Are synthetic data better than real world data? The answer from my vantage point is, “It depends.” Fancy math can prove that for some use cases, synthetic data are “good enough”; that is, the data produce results close enough to what a “real” data set provides. Therefore, just use synthetic data. But for other applications, synthetic data might throw some sand in the well-oiled marketing collateral describing the wonders of synthetic data. (Some university research labs are quite skilled in PR speak, but the reality of their methods may not line up with the PowerPoints used to raise venture capital.)

This essay discusses a research project to figure out if a synthetic sample works or in my lingo if the synthetic sample is good enough. The idea is that as long as the synthetic data is within a specified error range, the synthetic sample can be used and may produce “reliable” or useful results. (At least one hopes this is the case.)

I want to focus on one portion of the cited article and invite you to read the complete Kantar explanation.

Here’s the passage which snagged my attention:

… right now, synthetic sample currently has biases, lacks variation and nuance in both qual and quant analysis. On its own, as it stands, it’s just not good enough to use as a supplement for human sample. And there are other issues to consider. For instance, it matters what subject is being discussed. General political orientation could be easy for a large language model (LLM), but the trial of a new product is hard. And fundamentally, it will always be sensitive to its training data – something entirely new that is not part of its training will be off-limits. And the nature of questioning matters – a highly ’specific’ question that might require proprietary data or modelling (e.g., volume or revenue for a particular product in response to a price change) might elicit a poor-quality response, while a response to a general attitude or broad trend might be more acceptable.

These sentences present several thorny problems is academic speak. Let’s look at them in the vernacular of rural Kentucky where I live.

First, we have the issue of bias. Training data can be unintentionally or intentionally biased. Sample radical trucker posts on Telegram, and use those messages to train a model like Reor. That output is going to express views that some people might find unpalatable.
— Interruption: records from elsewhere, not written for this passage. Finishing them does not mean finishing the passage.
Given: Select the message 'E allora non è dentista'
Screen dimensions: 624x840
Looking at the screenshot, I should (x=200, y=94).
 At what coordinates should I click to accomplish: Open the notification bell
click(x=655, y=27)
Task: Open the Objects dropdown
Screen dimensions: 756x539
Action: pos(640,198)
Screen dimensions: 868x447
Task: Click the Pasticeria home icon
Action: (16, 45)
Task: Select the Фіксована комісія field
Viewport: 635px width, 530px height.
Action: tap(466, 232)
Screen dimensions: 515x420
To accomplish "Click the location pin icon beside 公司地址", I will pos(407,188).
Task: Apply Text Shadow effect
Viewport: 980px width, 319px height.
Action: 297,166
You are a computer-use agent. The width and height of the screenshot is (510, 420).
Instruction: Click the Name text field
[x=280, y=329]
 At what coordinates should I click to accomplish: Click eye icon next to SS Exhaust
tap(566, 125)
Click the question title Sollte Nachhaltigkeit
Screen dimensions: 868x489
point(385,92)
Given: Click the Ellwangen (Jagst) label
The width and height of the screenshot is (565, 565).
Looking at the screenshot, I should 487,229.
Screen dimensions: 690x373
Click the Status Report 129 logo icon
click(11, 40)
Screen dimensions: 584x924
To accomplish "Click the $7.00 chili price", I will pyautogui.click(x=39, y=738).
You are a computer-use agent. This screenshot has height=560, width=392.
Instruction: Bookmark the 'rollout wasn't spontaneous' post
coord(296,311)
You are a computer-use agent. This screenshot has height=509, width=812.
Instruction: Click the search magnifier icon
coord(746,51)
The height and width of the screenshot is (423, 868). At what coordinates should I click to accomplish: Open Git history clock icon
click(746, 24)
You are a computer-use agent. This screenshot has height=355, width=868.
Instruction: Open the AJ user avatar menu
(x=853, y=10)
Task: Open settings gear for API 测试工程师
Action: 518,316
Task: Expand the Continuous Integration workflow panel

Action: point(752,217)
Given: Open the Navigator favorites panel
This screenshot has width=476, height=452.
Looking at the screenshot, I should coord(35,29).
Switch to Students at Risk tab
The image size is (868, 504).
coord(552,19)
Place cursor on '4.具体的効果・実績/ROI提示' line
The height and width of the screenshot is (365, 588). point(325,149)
Therefore, building a synthetic data recipe which includes this type of Telegram content is going to be oriented toward truck driver views. That’s good and bad.

Second, a synthetic sample may require mixing data from a “real” sample. That’s a common sense approach which reduces some costs. But will the outputs be good enough. The question then becomes, “Good enough for what applications?” Big, general questions about how a topic is presented might be close enough for horseshoes. Other topics like those focusing on dealing with a specific technical issue might warrant more caution or outright avoidance of synthetic data. Do you want your child or wife to die because the synthetic data about a treatment regimen was close enough for horseshoes. But in today’s medical structure, that may be what the future holds.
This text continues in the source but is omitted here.